Google’s 11th-hour intervention puts ‘revenge porn’ bill in New York back on ice

Google’s 11th-hour intervention puts ‘revenge porn’ bill in New York back on ice
A New York state bill that would outlaw ‘revenge porn’ has been shelved until next year, after a late lobbying effort by tech giant Google succeeded in blocking a vote in the state Senate.

The bill, which existed in legal limbo since 2013, was pushed through the State Assembly after a New York Post article last year highlighted the problem. It would have made the distribution of sexual images without the consent of the person shown punishable by up to a year in jail, and it would have helped victims sue web hosts to remove the images. Governor Andrew Cuomo had vowed to sign the bill once it passed the Senate and made its way to his desk.

However, after a last-minute lobbying campaign by The Internet Association, working on behalf of Google, senators adjourned for the year without a vote, putting the bill on ice once again until next year.
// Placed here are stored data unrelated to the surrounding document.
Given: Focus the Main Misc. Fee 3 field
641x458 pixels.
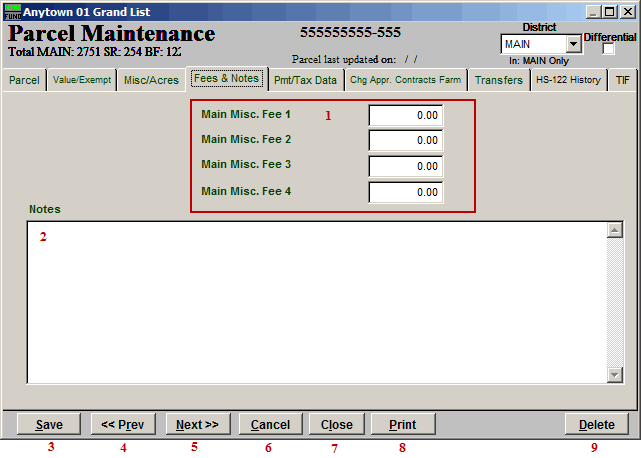Looking at the screenshot, I should (x=405, y=166).
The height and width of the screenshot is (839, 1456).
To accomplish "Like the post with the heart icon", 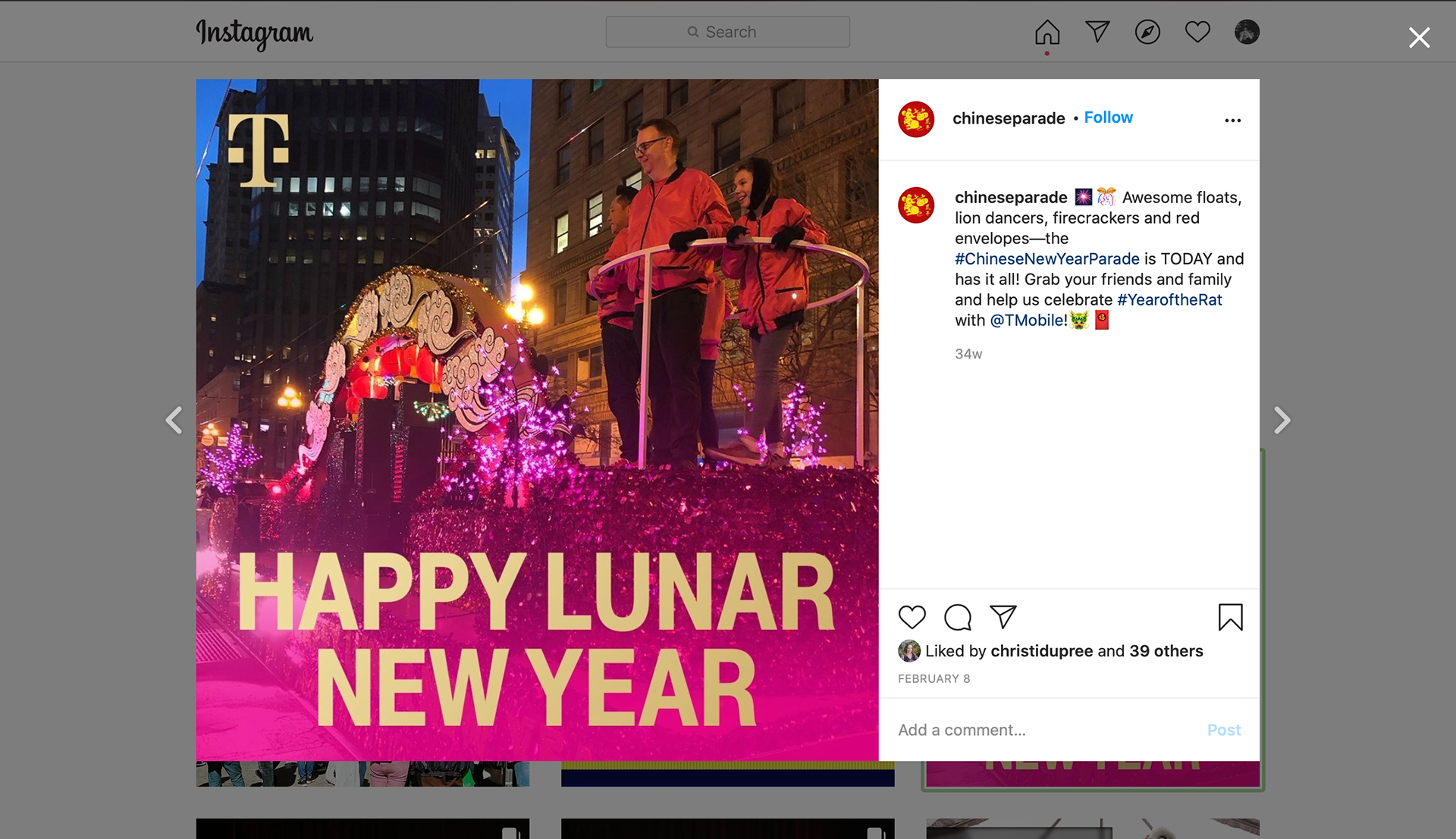I will tap(912, 617).
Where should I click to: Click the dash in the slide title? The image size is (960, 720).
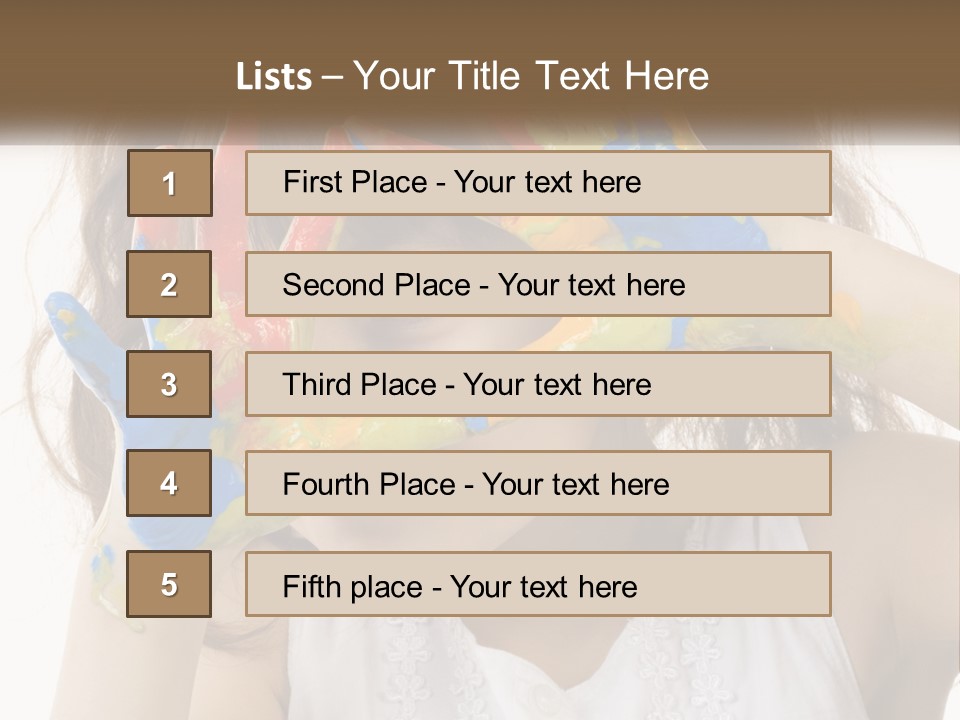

While Google has its own reporting and takedown policy for improper content already, the company is vehemently opposed to letting the government tell it how to manage such issues.

Carrie Goldberg, an attorney who has been lobbying for the law, said that Google’s pressure campaign “guarantees hundreds if not thousands more victims of revenge porn until the next opportunity to vote -- in 2019.”

"Big Tech, especially Google, created the revenge porn problem,” she told the New York Post. “And now, just as we were about to enable victims to demand removal of their most intimate material from the internet via this law, Google renews its abuse."

Revenge porn can often plague victims long after the photos or videos are taken. In the New York Post article that propelled New York’s now-shelved bill through the state Assembly, one 28-year-old woman told her story.

Lisa M. was 17 when her boyfriend snapped some topless photos of her when she wasn’t looking. Nothing happened until years later, when people in her hometown of Gardner, Massachusetts, saw the pictures on a revenge porn site.

“To see those online was just like a total betrayal of trust, and on top of that, there’s nothing you can do about it — it’s just there, and you can’t take it down, and you don’t know who’s seen it,” she said.

In many European countries, revenge porn is either criminalized or banned under broader privacy protection laws. In the US, most states have some laws against revenge porn. The sponsor of the New York bill, Senator Phil Boyle (R-Bay Shore), has said that he’ll continue fighting to pass the bill.

However, to Goldberg, Boyle’s words are empty as long as lawmakers are in the tech industry’s pocket. “There could be no better showing of what unfettered power big tech has on our government,” she said. “It’s sickening.”